→ Data for this exercise:
+ + + + +

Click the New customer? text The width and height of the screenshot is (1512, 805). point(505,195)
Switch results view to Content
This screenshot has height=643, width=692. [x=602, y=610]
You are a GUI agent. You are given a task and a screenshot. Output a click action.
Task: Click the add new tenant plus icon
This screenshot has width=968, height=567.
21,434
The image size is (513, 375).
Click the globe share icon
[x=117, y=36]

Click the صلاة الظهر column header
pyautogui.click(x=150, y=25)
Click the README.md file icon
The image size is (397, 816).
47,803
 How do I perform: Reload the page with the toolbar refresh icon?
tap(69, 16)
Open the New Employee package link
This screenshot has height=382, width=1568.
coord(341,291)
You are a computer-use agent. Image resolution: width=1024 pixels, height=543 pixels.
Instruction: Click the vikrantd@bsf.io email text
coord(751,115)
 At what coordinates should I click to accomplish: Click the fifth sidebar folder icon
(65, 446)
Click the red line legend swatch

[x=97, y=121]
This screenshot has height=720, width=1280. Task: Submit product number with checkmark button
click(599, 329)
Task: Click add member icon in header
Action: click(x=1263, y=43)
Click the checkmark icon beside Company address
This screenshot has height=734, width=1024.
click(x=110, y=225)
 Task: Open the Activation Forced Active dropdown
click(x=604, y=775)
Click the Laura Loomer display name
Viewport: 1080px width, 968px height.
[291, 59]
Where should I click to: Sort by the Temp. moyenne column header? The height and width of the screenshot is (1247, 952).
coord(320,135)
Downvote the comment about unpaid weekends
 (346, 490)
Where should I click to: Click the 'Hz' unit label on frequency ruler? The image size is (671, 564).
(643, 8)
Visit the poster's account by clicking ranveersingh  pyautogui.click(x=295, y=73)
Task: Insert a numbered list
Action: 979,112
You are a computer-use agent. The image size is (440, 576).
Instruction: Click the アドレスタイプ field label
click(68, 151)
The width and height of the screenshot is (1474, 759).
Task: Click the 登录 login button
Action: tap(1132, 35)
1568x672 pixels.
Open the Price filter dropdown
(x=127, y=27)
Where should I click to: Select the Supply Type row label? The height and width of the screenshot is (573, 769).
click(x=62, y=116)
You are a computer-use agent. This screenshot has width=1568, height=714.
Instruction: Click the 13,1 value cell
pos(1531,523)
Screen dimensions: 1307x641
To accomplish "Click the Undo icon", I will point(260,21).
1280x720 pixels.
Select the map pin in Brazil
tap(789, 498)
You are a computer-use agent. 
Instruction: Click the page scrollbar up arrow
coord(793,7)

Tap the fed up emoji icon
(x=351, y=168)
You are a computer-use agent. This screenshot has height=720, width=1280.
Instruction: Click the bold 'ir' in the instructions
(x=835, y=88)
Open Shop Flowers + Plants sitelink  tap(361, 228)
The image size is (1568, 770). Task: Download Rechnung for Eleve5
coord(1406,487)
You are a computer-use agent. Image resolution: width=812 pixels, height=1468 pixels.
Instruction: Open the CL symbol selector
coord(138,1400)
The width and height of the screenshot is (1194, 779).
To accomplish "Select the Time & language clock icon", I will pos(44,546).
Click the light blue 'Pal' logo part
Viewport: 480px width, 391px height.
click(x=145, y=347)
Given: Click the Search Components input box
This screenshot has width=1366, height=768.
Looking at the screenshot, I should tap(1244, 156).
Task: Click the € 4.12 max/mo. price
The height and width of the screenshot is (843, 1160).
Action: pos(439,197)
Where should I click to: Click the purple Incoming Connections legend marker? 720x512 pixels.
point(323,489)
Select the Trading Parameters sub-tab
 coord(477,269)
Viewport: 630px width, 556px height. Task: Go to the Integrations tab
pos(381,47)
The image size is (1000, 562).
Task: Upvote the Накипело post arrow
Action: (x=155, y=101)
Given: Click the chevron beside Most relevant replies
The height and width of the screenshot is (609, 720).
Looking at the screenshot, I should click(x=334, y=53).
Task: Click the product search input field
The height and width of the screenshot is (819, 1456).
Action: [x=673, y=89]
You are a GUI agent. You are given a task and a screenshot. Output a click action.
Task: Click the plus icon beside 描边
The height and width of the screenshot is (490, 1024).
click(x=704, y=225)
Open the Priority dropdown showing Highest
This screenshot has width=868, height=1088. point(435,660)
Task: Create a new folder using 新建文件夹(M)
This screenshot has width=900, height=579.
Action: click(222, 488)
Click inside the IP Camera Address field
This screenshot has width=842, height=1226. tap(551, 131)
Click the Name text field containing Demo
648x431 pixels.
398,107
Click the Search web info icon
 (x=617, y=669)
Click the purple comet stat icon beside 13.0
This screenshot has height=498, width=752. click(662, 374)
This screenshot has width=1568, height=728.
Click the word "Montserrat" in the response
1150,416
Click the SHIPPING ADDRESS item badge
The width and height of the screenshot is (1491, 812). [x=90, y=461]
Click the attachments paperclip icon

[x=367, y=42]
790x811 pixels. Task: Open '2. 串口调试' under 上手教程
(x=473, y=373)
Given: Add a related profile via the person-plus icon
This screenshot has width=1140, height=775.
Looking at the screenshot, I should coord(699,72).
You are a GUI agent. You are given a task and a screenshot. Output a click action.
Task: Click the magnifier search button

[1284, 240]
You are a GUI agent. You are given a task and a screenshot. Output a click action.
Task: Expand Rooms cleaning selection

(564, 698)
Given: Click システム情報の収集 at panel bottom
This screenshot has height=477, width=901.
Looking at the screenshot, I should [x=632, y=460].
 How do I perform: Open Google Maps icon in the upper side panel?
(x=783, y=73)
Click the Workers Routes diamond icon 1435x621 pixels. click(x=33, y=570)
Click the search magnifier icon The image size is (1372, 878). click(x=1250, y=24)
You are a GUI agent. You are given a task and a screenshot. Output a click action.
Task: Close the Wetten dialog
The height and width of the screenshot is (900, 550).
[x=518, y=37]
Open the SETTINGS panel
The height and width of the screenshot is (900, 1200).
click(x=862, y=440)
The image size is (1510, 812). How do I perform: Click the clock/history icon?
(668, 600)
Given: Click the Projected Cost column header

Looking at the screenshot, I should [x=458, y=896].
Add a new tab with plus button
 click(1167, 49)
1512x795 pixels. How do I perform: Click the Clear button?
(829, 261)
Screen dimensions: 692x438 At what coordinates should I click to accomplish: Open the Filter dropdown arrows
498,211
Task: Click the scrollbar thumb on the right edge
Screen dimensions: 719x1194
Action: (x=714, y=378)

+ + + + +

→ Exercise details:
From the data above, output only the lines between the line containing "Instruction: Click the page" and the line containing "Given: Click the Search Components input box", inclusive, exactly as written.

→ Reply:
Instruction: Click the page scrollbar up arrow
coord(793,7)

Tap the fed up emoji icon
(x=351, y=168)
You are a computer-use agent. This screenshot has height=720, width=1280.
Instruction: Click the bold 'ir' in the instructions
(x=835, y=88)
Open Shop Flowers + Plants sitelink  tap(361, 228)
The image size is (1568, 770). Task: Download Rechnung for Eleve5
coord(1406,487)
You are a computer-use agent. Image resolution: width=812 pixels, height=1468 pixels.
Instruction: Open the CL symbol selector
coord(138,1400)
The width and height of the screenshot is (1194, 779).
To accomplish "Select the Time & language clock icon", I will pos(44,546).
Click the light blue 'Pal' logo part
Viewport: 480px width, 391px height.
click(x=145, y=347)
Given: Click the Search Components input box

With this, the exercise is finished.